D. Howeらは SPMSMのTcog.低減法として磁極毎に磁石を最大5個の断片とし、異方性方向を断片毎に段階的に制御するhalbach方式を提案し、断片数に応じてTcogが低減するとしている。(Proc. 17th Int. Workshop on Rare-Earth and Their Applications, pp.903-922, 2000)

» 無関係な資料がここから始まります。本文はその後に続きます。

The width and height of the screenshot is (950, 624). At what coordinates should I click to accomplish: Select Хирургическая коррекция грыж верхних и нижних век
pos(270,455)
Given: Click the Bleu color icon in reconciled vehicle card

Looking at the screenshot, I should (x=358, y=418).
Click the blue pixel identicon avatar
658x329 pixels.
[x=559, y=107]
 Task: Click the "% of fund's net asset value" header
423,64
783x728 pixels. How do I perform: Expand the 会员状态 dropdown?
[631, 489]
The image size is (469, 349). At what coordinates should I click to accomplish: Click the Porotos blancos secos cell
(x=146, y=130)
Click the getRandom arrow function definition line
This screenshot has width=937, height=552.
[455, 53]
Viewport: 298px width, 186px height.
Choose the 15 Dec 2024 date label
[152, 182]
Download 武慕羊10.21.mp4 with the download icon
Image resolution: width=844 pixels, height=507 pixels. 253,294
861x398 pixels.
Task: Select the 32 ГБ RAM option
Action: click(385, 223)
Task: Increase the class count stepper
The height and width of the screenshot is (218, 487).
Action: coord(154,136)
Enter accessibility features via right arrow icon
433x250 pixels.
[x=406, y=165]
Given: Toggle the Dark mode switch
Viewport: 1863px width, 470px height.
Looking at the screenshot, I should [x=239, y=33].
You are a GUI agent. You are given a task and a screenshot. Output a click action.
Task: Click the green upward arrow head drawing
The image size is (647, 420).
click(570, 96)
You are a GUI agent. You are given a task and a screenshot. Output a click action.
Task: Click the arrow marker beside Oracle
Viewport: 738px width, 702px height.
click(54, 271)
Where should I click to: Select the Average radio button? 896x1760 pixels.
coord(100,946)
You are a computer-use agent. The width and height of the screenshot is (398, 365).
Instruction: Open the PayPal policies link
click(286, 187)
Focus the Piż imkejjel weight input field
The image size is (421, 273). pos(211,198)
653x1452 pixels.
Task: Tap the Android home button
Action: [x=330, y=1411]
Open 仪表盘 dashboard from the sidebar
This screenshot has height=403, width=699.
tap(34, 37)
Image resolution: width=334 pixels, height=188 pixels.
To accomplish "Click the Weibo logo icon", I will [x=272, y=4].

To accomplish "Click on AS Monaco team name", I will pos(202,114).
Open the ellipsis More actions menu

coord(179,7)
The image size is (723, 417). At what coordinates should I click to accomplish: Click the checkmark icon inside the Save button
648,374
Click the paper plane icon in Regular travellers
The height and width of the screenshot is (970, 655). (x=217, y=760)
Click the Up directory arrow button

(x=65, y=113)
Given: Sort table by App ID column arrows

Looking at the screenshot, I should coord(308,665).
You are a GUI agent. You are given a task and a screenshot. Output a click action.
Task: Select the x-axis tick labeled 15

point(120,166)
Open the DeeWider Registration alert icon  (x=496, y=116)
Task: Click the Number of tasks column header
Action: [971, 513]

そこで、SPMSMの磁極毎に回転子の接線方向に対する異方性の最適角Φn~96を電磁界解析で求め、均一配向磁界方向に対する96の磁極断片の機械角θn~96から磁石の仮形状を決め、その後、レオロジーで最終形状とするとともに、熱硬化して磁石とした。磁石粉末81 vol.%のとき(BH)max 151 kJ/m3が得られ、厚さ1.5 mmの磁極中心の接線に対する異方性角度Φを90度(固定子鉄心ティース幅に対応)、磁極端を5度、その間を直線的な連続変化したとき、回転子機械角に対するΦn~96とθn~96は、ほぼ一致した。この手法を利用すれば、同一寸法の正弦波着磁した80 kJ/m3等方性NdFeB系ボンド磁石を用いた8極12スロットSPMSM(出力40W)のモータ効率79%から85 %と6%向上し、Tcogは3.8 mNmから2.2 mNmと40%以上も低減した。これにより、家電や情報機器に用いられる出力10~50W SPMSMの異方性希土類ボンド磁石による省電力小型化の進展が期待される。

なお、本研究は「エネルギー使用合理化技術戦略的開発」事業の一つとして実施するNEDO技術開発機構との実用化フェーズの共同研究である。